▸ **DATA FOR THE TASK**:
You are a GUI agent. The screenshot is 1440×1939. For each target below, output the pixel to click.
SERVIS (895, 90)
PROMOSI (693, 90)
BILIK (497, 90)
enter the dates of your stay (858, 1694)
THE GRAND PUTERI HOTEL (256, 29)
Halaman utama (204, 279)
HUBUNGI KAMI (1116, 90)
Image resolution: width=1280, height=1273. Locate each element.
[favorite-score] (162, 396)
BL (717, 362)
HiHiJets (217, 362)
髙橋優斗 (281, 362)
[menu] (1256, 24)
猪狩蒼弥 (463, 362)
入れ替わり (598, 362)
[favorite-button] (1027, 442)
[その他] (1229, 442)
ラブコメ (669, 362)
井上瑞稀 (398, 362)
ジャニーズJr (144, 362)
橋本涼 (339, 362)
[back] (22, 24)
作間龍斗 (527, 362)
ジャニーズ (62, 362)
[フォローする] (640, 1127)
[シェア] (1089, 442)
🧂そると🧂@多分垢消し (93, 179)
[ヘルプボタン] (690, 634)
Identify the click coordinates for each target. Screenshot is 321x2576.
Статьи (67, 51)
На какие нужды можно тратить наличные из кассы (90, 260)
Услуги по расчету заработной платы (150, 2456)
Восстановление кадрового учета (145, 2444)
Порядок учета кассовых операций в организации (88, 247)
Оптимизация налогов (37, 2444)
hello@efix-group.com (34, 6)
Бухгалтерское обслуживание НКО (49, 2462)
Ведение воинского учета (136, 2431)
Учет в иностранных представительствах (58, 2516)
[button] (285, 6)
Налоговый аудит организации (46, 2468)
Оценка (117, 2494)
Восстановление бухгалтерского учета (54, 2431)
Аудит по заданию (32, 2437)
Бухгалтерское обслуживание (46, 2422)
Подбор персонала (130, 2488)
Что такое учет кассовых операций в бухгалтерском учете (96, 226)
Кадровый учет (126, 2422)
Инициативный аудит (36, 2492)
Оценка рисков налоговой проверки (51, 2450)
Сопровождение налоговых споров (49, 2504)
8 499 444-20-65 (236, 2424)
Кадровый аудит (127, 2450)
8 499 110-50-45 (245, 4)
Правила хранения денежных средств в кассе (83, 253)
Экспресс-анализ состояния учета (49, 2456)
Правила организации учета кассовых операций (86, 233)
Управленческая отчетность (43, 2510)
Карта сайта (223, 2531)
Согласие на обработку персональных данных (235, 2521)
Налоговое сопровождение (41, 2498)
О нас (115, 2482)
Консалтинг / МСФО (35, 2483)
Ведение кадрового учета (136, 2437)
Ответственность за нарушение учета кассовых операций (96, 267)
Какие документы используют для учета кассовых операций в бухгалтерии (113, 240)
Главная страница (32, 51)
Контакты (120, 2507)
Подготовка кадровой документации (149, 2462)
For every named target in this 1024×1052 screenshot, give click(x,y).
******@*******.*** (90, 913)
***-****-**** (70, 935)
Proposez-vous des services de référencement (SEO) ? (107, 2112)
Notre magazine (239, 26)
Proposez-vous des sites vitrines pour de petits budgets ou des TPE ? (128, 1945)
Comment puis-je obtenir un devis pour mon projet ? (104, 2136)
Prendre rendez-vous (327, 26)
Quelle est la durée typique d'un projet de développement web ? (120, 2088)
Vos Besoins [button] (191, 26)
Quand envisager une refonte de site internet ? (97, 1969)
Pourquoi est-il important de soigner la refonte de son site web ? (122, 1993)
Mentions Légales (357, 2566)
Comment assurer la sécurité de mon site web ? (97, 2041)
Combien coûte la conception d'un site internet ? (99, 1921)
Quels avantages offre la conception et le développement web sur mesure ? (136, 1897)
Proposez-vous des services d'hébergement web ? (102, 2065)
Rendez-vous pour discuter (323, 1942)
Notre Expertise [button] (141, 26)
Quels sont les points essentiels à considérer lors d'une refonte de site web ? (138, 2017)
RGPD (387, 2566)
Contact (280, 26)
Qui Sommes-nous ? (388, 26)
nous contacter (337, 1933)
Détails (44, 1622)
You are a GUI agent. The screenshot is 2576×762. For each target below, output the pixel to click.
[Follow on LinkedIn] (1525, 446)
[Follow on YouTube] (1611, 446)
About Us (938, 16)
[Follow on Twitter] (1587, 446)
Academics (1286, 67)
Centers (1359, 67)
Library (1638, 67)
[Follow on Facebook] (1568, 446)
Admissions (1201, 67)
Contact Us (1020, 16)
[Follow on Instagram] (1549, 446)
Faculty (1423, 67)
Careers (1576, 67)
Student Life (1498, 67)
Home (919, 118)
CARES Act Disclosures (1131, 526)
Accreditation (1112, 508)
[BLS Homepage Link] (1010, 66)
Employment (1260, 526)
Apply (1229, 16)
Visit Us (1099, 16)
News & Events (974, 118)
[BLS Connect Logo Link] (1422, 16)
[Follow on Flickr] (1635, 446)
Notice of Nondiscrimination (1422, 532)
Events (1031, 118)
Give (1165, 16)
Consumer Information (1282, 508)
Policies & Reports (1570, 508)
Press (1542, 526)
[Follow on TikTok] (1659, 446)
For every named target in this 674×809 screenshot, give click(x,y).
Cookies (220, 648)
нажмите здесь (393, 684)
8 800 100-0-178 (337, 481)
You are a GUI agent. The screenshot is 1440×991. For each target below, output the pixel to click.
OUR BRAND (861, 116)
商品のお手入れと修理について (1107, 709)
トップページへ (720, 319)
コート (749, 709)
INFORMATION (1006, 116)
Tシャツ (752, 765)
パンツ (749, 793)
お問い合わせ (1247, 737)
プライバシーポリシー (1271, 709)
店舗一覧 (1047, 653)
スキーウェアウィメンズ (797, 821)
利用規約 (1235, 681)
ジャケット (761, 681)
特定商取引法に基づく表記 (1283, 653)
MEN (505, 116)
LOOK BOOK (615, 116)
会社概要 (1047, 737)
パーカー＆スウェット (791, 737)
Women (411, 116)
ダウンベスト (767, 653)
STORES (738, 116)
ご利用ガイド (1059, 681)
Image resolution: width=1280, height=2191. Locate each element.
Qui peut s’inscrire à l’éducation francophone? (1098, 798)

▸ **WHAT IS NEEDED**:
Copy out the rows above exactly as they appear, everything from the one containing "[フォローする] (640, 1127)" down to the one containing "Инициативный аудит (36, 2492)", with both included.

▸ **FULL SOLUTION**:
[フォローする] (640, 1127)
[シェア] (1089, 442)
🧂そると🧂@多分垢消し (93, 179)
[ヘルプボタン] (690, 634)
Identify the click coordinates for each target. Screenshot is 321x2576.
Статьи (67, 51)
На какие нужды можно тратить наличные из кассы (90, 260)
Услуги по расчету заработной платы (150, 2456)
Восстановление кадрового учета (145, 2444)
Порядок учета кассовых операций в организации (88, 247)
Оптимизация налогов (37, 2444)
hello@efix-group.com (34, 6)
Бухгалтерское обслуживание НКО (49, 2462)
Ведение воинского учета (136, 2431)
Учет в иностранных представительствах (58, 2516)
[button] (285, 6)
Налоговый аудит организации (46, 2468)
Оценка (117, 2494)
Восстановление бухгалтерского учета (54, 2431)
Аудит по заданию (32, 2437)
Бухгалтерское обслуживание (46, 2422)
Подбор персонала (130, 2488)
Что такое учет кассовых операций в бухгалтерском учете (96, 226)
Кадровый учет (126, 2422)
Инициативный аудит (36, 2492)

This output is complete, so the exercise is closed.